Singapore has begun seven days of national mourning following the death of its founding father, Lee Kuan Yew.
Mr Lee, who was 91, led Singapore’s transformation from a small port city to one of the wealthiest nations in the world.
World leaders have paid tribute to Mr Lee, who served as the city-state’s prime minister for 31 years.
US President Barack Obama described him as a “giant of history” whose advice had been sought by other world leaders.
Chinese President Xi Jinping said Mr Lee was a widely respected strategist and statesman, and Russian President Vladimir Putin described him as one of the “patriarchs” of world politics.
The period of national mourning will culminate in a state funeral next Sunday and Mr Lee’s body is to lie in state at parliament from Wednesday to Saturday.
A private family wake is taking place on Monday and Tuesday.
News of Mr Lee’s death came in a government statement that said he had “passed away peacefully” in the early hours of Monday at Singapore General Hospital. Mr Lee had been in hospital for several weeks with pneumonia and was on life support.
State television broke away from its normal schedules and broadcast rolling tributes.
Crowds greet hearse as it arrives at the Istana, Singapore. 23 March 2015
Crowds greeted the hearse as it arrived at the Istana compound
Woman cries as she arrives at Singapore hospital with flowers. 23 March 2015
Thousands are expected to sign a book of condolence at the Istana
Messages and flowers left at the Tanjong Pagar community centre, Singapore. 23 March 2015
Lee Kuan Yew was a charismatic but often controversial politician
A steady stream of Singaporeans, many openly grieving, arrived at the hospital where an area has been set aside for flowers and other tributes.
“I’m so sad. He is my idol. He’s been so good to me, my family and everyone,” said resident Lua Su Yean, 64.
“His biggest achievement is that from zero he’s built up today’s Singapore.”
Many other people have lined up outside the Istana, the compound housing the president’s official residence and the prime minister’s office, where a book of condolence has been placed.
Some chanted “Mr Lee, Mr Lee” as a hearse carrying the former leader’s body arrived at the compound on Monday.
Books of condolence have also been opened at all Singapore’s overseas missions.
In an emotional televised address, Mr Lee’s son, Prime Minister Lee Hsien Loong, paid tribute to him.
“He fought for our independence, built a nation where there was none, and made us proud to be Singaporeans.
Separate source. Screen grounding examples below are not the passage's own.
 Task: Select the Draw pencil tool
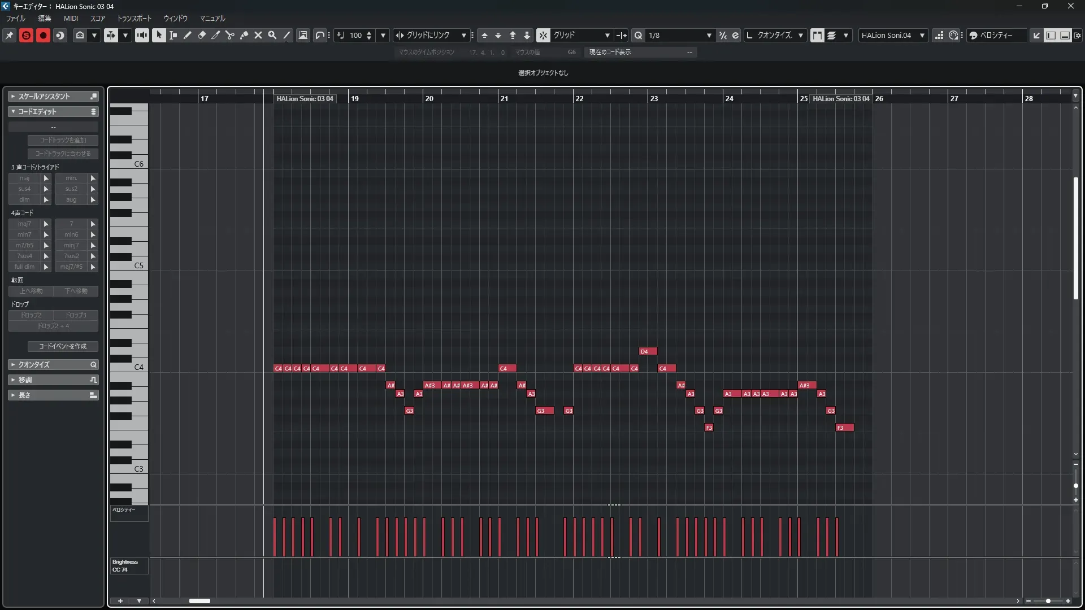point(187,35)
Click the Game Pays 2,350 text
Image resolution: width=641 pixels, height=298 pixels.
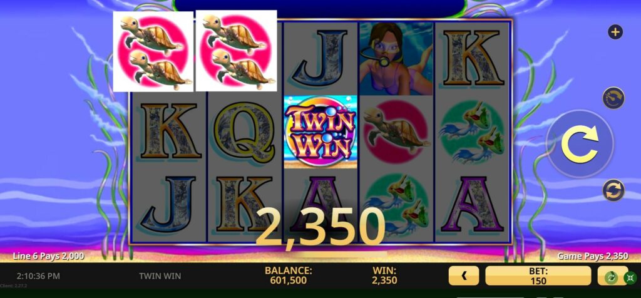(x=593, y=256)
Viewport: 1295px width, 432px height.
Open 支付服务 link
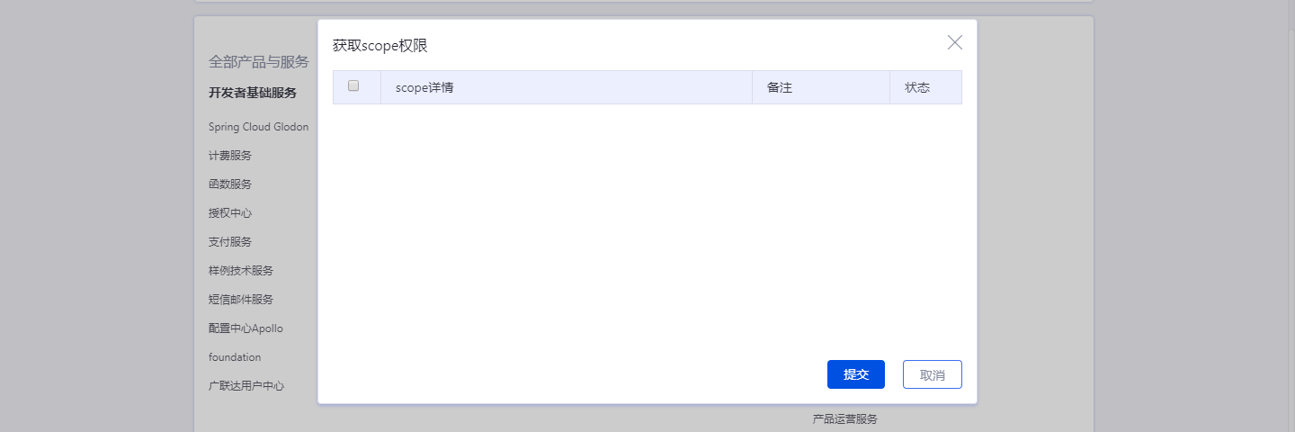[x=230, y=242]

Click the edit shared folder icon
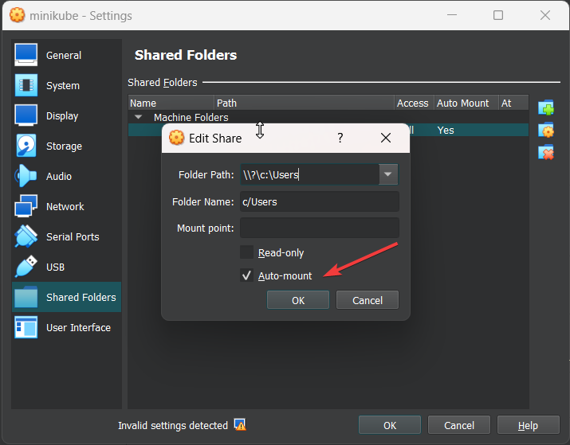pyautogui.click(x=546, y=131)
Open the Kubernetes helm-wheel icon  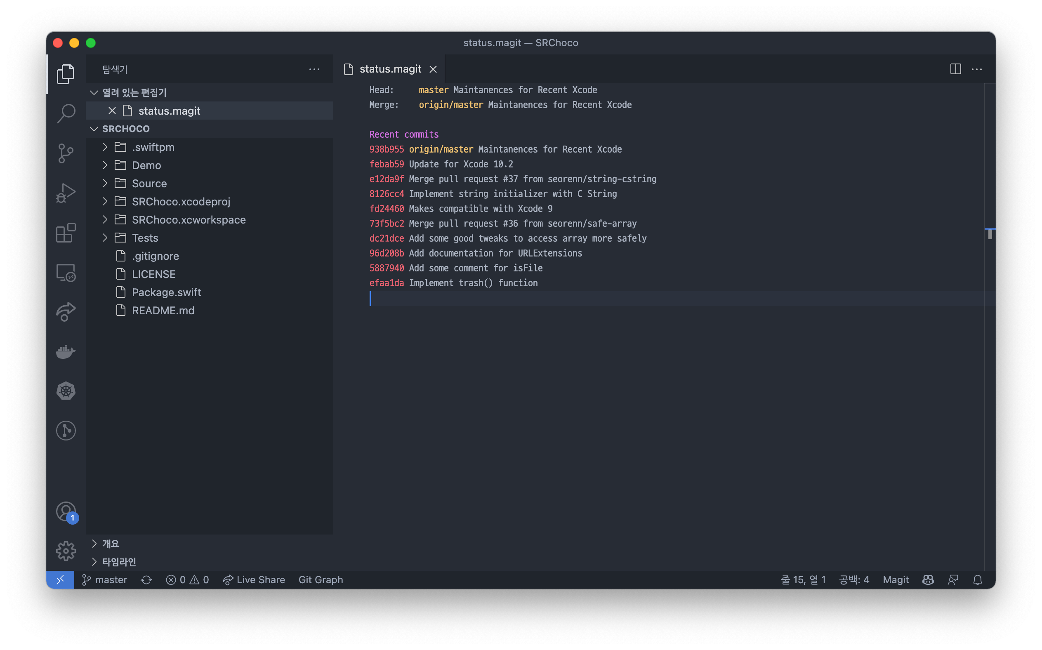point(66,391)
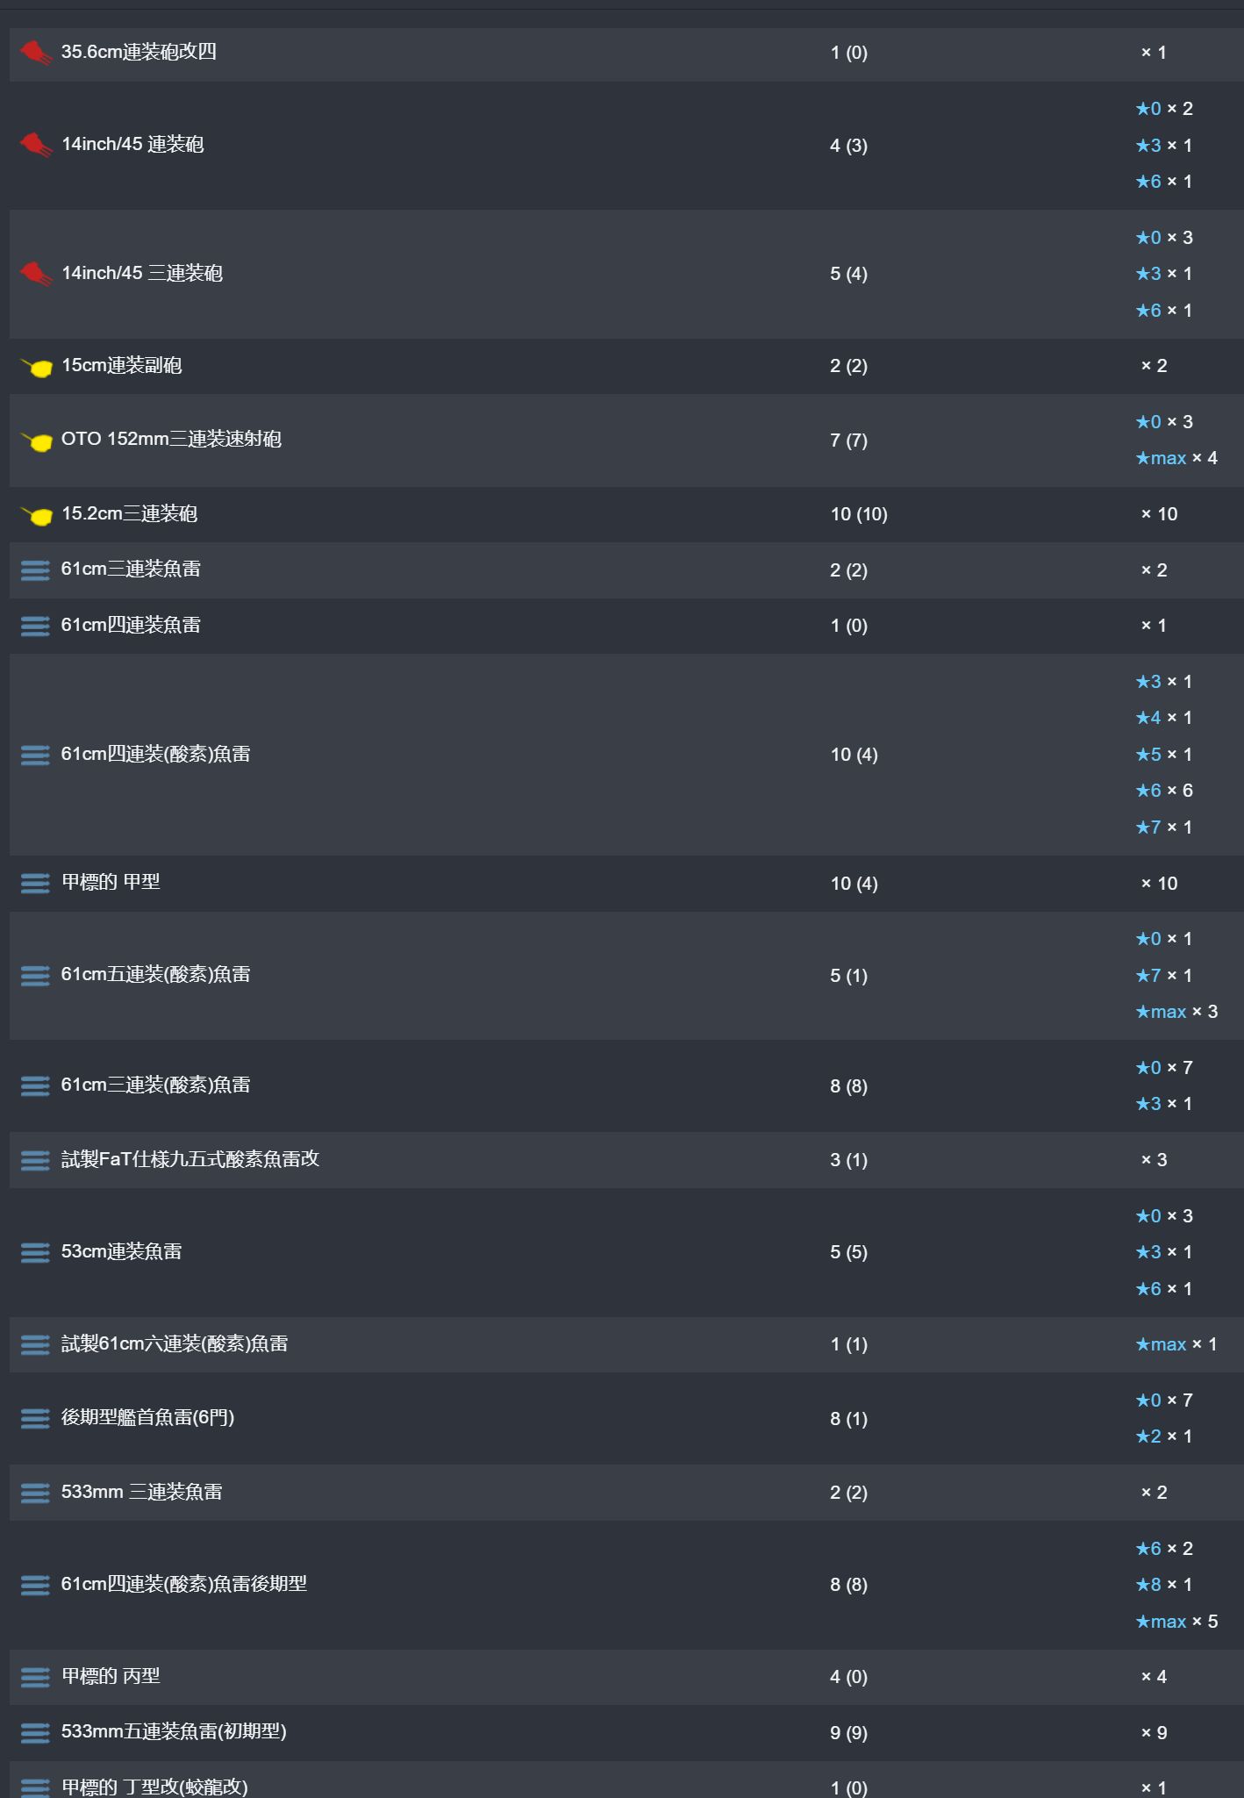This screenshot has height=1798, width=1244.
Task: Click the ★max × 5 entry for 61cm四連装(酸素)魚雷後期型
Action: (1176, 1622)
We won’t see another man like him,” he said.
Singapore’s Foreign Minister, K Shanmugam, told the BBC’s Newsday programme that Mr Lee was “George Washington and Churchill combined for Singaporeans”.
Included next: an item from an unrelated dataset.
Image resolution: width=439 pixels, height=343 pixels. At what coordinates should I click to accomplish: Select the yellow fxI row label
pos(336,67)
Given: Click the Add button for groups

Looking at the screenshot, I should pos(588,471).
“There is deep sense of loss, a deep sense of grief,” he said.
Lee Kuan Yew – widely known LKY – oversaw Singapore’s independence from Britain and separation from Malaysia and co-founded the People’s Action Party (PAP), which has governed Singapore since 1959.
Lee Kuan Yew on the role of the state
Singapore’s first Prime Minister Lee Kuan Yew speaks during a rally at Farrer park in Singapore on 15 August 1955
I am often accused of interfering in the private lives of citizens. Yes, if I did not, had I not done that, we wouldn’t be here today (National Day Rally in 1986)
In quotes: Lee Kuan Yew
Mr Lee set about creating a highly educated work force fluent in English, and reached out to foreign investors to turn Singapore into a manufacturing hub.
He embarked on a programme of slum clearance, industrialisation and tackling corruption. He was a fierce advocate of a multi-racial Singapore.
However, Mr Lee also introduced tight controls, and one of his legacies was a clampdown on the press – tight restrictions that remain in place today.
Dissent – and political opponents – were ruthlessly quashed. Today, PAP remains firmly in control. There are currently six opposition lawmakers in parliament.
Other measures, such as corporal punishment, a ban on chewing gum and the government’s foray into matchmaking for Singapore’s brightest – to create smarter babies – led to perceptions of excessive state interference.
Mr Lee criticised what he saw as the overly liberal approach of the US and the West, saying it had “come at the expense of orderly society”.